Single-port week. Costa Smeralda rewards a moving charter at this bracket. Yachts that sit on a Porto Cervo slip for the full week burn slip fees that the APA absorbs without the corresponding anchorage payoff. Charter clients who want a stationary week should look at Capri or central Mallorca.
Long-passage weeks east. Costa Smeralda to the Amalfi Coast or to Sicily is a two-day passage at the bracket. The cross is workable but should not consume more than 25 percent of the charter week's hull-hours.
Our pick
For two couples, seven days in mid-June, Costa Smeralda plus La Maddalena: a 43m motor yacht with 5 cabins and at-rest stabilizers, embarkation Olbia or Porto Cervo. Budget $290K plus APA, all-in roughly $390K. Booking lead time: 6 to 9 months. Mid-June is the value window before the August slip pressure.
For a family of 10, ten days in early August, Porto Cervo base with La Maddalena and Corsica day-runs: a 46m motor yacht with 6 cabins, at-rest stabilizers, twin tenders with a beach-landing primary, embarkation Porto Cervo. Budget $340K plus APA, all-in roughly $470K. Booking lead time: 10 to 14 months for a confirmed Porto Cervo slot.

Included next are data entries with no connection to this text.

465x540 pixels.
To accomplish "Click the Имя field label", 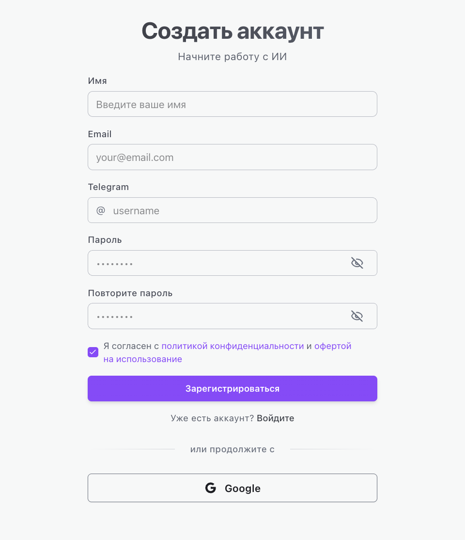I will point(97,81).
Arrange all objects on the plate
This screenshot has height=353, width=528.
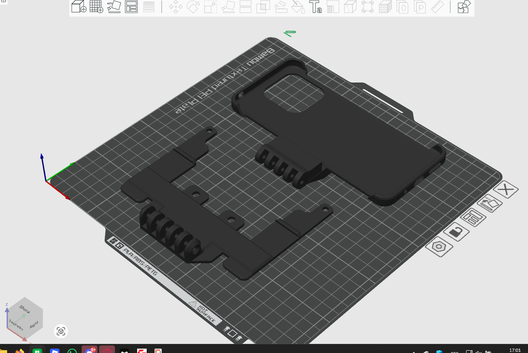[131, 7]
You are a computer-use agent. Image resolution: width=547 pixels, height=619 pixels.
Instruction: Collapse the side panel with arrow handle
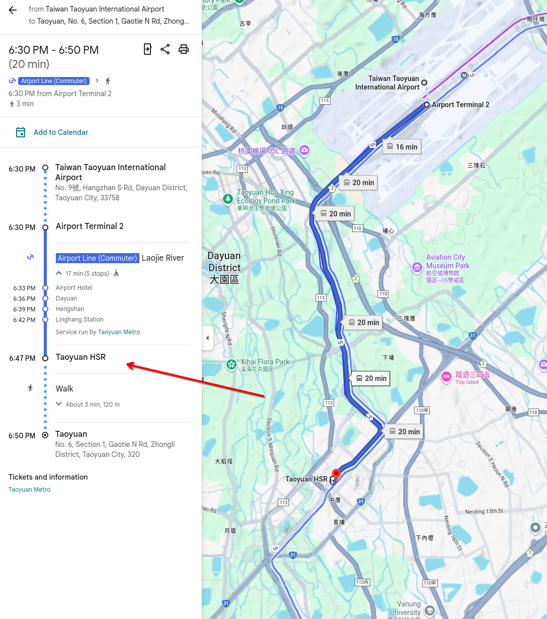207,338
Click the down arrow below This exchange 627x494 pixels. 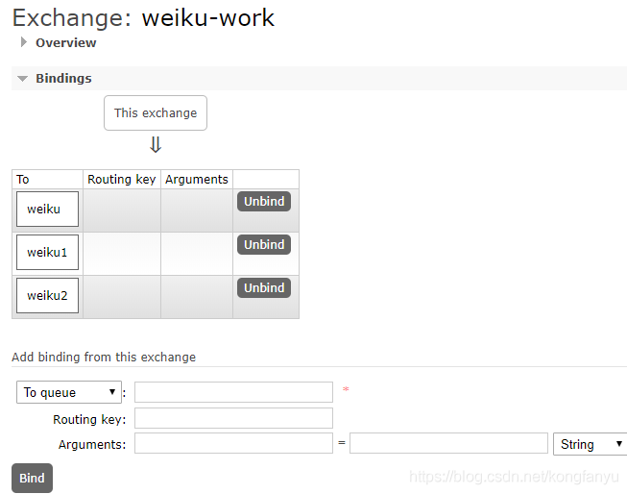click(156, 145)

For a friend group of 12, fourteen days in late July and early August, Sardinia plus south Corsica run: a 49m motor yacht with 6 cabins, helipad, embarkation Olbia, disembark Calvi one-way. Budget $475K plus APA, all-in roughly $660K. Booking lead time: 12 to 16 months.
Build, refit, what to ask
The Costa Smeralda 40 to 50m fleet is the youngest Italian regional fleet at the bracket because Porto Cervo's slip-as-status economics pull the fresh tonnage into rotation. A 2018 to 2024 build with at-rest stabilizers and a current beach-club layout is the realistic ask. We would pass on any yacht without at-rest stabilizers, on any August booking without a written Porto Cervo slip confirmation at contract, and on any yacht arriving from a hard Caribbean season without a documented Mediterranean shipyard refit.